Someone holding a white card with a wolverine silhouette and text that reads Protect B.C. Wolverines

Combining communities, science and knowledge for good

From wolverines to wildlife crossings, citizen science (also known as community science*) has done a world of good for research of all kinds.

Watch for wolverines to help them thrive

They say your first time is unforgettable.

“I remember the first time I saw a wolverine (in southern interior B.C.) They’re so elusive. They’re hard to see…they’re kind of the last wild creature out there,” described Adrian, a trail-builder in Salmon Arm, British Columbia, during an interview with Y2Y staff.

That first sighting was in 2004. As an avid backcountry skier, Adrian often saw wolverine tracks imprinted in the snow in that same area. It wasn’t until he attended Y2Y’s Wildlife Wise wolverine workshop in 2020 that he thought to pass this information on to Wolverine Watch, one of Y2Y’s partners on wolverine research.

In the end, these reported sightings contributed to critical research on the elusive wolverine, which could lead to greater protection for their habitat. More than 300 sightings of wolverines, tracks, and possible den sites have been sent to the Wolverine Watch website by recreationist “citizen scientists” — including Adrian.

“We’ve combined habitat modelling and our former work with genetics with the citizen science contribution to decide where we’re going to fly our drone and look specifically for dens or reproductive areas. All of the reproductive areas we’ve found have been informed by citizen science,” said Doris Hausleitner, Wolverine Watch researcher, in a 2020 interview with East Kootenay News Online Weekly.
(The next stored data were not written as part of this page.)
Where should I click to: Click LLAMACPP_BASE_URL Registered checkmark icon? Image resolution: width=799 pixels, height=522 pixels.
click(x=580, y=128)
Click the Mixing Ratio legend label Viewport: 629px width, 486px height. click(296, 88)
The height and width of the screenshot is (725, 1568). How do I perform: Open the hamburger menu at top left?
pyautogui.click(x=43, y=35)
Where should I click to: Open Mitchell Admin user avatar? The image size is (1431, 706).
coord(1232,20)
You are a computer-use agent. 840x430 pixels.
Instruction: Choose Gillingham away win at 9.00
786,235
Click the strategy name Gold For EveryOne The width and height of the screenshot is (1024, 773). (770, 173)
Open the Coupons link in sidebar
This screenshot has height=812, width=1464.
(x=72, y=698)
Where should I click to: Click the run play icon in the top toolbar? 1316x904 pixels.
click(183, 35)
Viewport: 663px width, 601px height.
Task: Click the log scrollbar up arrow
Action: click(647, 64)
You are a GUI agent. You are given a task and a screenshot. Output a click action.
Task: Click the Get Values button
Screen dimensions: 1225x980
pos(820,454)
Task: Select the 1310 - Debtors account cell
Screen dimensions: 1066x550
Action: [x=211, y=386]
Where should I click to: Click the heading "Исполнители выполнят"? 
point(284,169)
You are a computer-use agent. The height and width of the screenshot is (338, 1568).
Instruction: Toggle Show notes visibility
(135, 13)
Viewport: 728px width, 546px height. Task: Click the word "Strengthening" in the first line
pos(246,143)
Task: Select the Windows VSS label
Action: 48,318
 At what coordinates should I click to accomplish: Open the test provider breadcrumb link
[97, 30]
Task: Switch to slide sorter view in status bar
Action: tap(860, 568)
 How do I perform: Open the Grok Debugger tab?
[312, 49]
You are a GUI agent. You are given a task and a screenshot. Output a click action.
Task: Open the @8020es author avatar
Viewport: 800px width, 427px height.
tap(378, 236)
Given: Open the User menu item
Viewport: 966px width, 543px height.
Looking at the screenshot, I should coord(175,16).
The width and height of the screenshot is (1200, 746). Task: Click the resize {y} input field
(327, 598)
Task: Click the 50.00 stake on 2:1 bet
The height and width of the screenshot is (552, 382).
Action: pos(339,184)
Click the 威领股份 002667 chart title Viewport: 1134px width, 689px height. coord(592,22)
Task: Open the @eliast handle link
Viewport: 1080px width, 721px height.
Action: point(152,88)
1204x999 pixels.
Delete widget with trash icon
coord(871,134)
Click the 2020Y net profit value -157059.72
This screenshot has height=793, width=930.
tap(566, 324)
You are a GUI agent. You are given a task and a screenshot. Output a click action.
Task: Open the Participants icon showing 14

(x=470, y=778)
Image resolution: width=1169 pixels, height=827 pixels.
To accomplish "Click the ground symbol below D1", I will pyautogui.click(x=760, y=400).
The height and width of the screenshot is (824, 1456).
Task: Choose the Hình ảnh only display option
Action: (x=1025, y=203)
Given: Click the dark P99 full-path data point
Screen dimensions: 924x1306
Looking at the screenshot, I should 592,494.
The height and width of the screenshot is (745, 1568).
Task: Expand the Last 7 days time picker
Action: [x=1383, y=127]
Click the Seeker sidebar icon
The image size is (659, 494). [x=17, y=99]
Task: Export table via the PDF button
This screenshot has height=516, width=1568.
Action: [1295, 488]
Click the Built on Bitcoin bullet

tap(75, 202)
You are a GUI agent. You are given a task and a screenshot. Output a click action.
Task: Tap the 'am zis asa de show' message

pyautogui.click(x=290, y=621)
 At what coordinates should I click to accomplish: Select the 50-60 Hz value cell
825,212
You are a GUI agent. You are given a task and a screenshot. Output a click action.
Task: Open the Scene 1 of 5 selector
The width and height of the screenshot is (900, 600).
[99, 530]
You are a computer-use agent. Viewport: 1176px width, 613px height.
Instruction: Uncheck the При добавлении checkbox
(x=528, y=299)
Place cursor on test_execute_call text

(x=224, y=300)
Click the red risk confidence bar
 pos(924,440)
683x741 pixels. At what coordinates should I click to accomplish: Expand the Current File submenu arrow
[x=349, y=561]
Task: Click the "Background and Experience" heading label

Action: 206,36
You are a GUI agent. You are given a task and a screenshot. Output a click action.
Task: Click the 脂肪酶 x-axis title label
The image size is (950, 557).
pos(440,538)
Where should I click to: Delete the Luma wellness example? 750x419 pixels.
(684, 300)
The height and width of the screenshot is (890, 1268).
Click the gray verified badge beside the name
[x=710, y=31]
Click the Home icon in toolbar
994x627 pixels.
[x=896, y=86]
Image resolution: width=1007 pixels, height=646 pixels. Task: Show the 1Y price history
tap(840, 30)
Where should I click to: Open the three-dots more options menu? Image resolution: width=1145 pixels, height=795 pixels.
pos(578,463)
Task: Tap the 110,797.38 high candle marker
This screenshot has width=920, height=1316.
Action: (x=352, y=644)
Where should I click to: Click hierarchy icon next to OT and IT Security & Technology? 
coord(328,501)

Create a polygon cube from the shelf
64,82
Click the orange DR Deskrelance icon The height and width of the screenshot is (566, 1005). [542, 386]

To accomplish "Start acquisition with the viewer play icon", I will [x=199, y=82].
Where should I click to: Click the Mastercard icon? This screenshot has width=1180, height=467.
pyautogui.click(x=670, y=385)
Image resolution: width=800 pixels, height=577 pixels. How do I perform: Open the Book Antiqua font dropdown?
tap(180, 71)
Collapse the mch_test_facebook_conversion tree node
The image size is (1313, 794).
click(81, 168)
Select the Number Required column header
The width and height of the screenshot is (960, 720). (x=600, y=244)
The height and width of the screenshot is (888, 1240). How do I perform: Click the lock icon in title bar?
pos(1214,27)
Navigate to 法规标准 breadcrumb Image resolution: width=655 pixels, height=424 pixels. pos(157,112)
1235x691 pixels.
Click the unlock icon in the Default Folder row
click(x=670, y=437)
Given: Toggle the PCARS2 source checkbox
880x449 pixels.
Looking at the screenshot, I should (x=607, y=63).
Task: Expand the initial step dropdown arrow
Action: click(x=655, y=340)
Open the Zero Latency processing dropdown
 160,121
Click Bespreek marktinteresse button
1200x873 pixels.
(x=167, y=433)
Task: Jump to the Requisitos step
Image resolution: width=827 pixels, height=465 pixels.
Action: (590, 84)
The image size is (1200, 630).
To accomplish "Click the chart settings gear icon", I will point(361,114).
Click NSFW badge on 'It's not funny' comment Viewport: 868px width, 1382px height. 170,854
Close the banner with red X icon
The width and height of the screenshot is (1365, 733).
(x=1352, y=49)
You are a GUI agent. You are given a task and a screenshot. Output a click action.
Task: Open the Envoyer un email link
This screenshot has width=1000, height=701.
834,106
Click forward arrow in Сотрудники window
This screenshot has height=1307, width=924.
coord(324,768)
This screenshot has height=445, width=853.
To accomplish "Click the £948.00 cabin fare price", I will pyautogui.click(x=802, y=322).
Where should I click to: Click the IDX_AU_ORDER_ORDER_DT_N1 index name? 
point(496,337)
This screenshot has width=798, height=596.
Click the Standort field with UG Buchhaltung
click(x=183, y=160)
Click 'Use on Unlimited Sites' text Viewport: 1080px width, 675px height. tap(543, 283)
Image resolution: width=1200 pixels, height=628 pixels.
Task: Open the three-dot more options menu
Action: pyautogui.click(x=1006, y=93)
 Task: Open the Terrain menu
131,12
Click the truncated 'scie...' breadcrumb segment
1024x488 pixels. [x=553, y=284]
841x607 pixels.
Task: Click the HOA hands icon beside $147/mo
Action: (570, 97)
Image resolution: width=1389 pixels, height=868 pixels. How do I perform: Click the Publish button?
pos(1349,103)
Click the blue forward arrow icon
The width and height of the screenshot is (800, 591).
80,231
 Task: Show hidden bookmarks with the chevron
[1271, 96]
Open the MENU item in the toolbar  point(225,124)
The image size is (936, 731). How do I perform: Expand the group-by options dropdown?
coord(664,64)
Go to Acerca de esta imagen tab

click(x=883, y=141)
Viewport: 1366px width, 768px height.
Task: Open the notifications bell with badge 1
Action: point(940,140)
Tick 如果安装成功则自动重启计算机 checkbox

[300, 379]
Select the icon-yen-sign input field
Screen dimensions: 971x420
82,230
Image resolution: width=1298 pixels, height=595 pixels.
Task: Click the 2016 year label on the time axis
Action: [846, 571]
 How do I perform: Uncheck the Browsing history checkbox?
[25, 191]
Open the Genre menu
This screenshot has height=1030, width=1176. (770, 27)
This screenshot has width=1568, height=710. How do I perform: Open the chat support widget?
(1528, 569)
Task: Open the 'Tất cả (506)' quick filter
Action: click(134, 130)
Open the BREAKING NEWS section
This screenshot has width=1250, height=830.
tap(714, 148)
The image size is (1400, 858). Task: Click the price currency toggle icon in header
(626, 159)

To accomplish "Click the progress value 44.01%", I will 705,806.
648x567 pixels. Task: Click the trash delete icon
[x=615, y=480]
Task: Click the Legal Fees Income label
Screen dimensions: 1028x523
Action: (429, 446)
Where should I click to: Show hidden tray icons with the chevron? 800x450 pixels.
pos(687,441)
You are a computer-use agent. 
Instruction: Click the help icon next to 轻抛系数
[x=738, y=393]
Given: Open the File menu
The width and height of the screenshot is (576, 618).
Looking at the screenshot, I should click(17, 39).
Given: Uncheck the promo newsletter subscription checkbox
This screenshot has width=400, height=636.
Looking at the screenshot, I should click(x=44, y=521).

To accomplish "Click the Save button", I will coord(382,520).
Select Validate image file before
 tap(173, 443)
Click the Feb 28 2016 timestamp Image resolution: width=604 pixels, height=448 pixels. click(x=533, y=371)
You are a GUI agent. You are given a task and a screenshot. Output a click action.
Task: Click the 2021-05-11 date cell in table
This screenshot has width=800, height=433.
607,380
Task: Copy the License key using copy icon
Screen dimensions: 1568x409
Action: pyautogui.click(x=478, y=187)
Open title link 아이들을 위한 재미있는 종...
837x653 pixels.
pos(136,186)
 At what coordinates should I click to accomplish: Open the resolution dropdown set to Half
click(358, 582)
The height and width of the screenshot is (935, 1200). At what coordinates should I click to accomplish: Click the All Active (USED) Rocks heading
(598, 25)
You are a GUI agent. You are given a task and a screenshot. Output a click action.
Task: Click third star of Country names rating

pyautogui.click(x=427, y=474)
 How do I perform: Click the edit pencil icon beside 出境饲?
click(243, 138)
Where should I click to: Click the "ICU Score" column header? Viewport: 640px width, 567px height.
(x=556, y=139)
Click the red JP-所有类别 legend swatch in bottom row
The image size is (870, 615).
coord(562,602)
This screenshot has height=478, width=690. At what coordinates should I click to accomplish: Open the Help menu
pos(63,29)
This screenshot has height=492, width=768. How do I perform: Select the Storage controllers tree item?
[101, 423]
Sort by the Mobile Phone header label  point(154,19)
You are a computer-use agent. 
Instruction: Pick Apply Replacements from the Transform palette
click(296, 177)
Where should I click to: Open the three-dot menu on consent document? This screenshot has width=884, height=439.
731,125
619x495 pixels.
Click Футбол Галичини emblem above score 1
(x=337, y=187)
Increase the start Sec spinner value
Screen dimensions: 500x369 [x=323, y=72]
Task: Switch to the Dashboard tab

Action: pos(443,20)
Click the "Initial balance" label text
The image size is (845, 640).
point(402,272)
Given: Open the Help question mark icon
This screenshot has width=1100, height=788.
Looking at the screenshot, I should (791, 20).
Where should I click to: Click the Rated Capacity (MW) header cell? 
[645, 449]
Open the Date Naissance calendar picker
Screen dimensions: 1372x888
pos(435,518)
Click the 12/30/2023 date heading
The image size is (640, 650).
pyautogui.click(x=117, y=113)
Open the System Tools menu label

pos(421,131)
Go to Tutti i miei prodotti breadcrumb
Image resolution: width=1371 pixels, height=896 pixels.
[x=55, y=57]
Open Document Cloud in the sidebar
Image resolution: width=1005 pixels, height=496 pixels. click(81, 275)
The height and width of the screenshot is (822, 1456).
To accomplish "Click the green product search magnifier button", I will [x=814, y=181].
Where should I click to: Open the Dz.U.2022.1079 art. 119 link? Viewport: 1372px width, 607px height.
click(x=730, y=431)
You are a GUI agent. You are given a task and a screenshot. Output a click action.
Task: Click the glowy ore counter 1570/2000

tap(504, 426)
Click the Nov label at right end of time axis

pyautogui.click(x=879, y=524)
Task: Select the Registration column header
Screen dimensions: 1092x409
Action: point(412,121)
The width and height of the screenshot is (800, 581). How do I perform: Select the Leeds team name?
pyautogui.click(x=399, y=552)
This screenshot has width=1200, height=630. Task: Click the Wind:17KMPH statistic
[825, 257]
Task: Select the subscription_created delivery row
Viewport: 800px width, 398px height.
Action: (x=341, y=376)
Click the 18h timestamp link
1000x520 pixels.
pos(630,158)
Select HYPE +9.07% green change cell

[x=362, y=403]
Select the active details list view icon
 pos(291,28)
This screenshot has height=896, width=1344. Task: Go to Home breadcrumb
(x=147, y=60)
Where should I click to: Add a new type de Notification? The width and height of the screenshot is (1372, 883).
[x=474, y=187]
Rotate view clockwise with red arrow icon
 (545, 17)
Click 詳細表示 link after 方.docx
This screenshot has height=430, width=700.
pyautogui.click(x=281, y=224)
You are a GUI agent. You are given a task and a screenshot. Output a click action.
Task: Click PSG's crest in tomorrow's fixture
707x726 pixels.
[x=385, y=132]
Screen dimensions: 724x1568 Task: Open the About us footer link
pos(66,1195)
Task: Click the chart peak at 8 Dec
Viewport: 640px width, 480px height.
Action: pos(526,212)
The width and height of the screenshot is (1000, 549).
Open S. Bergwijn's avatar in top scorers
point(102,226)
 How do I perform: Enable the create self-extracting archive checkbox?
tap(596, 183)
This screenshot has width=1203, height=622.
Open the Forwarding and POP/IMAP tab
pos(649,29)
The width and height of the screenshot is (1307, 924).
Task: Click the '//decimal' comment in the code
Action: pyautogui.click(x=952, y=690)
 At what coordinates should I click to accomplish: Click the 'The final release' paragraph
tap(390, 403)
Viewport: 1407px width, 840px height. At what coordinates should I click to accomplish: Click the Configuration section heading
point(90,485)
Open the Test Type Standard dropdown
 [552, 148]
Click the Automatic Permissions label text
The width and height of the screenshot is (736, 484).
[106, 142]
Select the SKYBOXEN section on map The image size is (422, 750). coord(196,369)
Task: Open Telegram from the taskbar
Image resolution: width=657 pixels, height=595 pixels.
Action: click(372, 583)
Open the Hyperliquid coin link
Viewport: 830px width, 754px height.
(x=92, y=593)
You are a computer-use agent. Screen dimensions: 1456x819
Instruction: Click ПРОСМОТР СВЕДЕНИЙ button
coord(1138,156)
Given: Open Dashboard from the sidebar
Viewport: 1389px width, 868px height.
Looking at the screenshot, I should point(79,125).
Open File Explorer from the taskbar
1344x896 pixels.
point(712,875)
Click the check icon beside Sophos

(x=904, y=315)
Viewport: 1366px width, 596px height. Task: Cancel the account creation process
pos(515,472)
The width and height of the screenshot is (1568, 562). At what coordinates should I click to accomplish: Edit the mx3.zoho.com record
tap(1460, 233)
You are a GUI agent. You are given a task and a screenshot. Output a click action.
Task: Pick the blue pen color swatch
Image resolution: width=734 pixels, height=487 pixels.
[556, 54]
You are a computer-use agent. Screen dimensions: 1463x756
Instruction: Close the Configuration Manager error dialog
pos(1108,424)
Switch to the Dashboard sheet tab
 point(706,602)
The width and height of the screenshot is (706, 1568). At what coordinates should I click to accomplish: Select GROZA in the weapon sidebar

Wolverine Watch researcher Doris Hausleitner in the field for the ‘Drones and Dens’ project (Credit: Nadine Raynolds)

Keep your eyes on the road, for the love of wildlife!

Another example where community scientists have made an impact is the RoadWatch B.C. program with partners Wildsight, the Miistakis Institute and the Western Transportation Institute.

Between 2016 and 2019, people traveling down Highway 3 in the Elk Valley reported their wildlife sightings on a smartphone app. These sightings also included unfortunate wildlife-vehicle collision incidents. Ultimately, the data showed researchers where animals try to cross the highways, whether or not they succeed.

BC Hwy 3 connected and crossings
By helping wildlife stay connected with proven solutions, B.C.’s Highway 3 through the Elk Valley can become a safer landscape for people and animals, helping everyone thrive.

Results were shared with road planners to help determine the best locations for wildlife crossing structures, including the overpasses you may already have seen in Banff or Montana.

Now, there’s an entire network of wildlife underpasses, overpasses and fencing in planning, completed or under construction on Highway 3. Thanks to community scientists safely sharing their sightings, people and wildlife can have safer travels into the future.

Like the overpasses or wolverine sightings, there are many ways to lend a helping hand to research and conservation, and create meaningful impact on the ground.

Your efforts and contributions are bringing communities and science together. You are helping conserve wild places and wildlife one project at a time.

* Why “community science” instead of “citizen science”? Scientists and others are starting to use this term more because it recognizes that an individual doesn’t have to have citizenship within a country, province or state to participate in these collaborative projects. It’s important to us to be inclusive of all who appreciate and want to contribute to research in this way!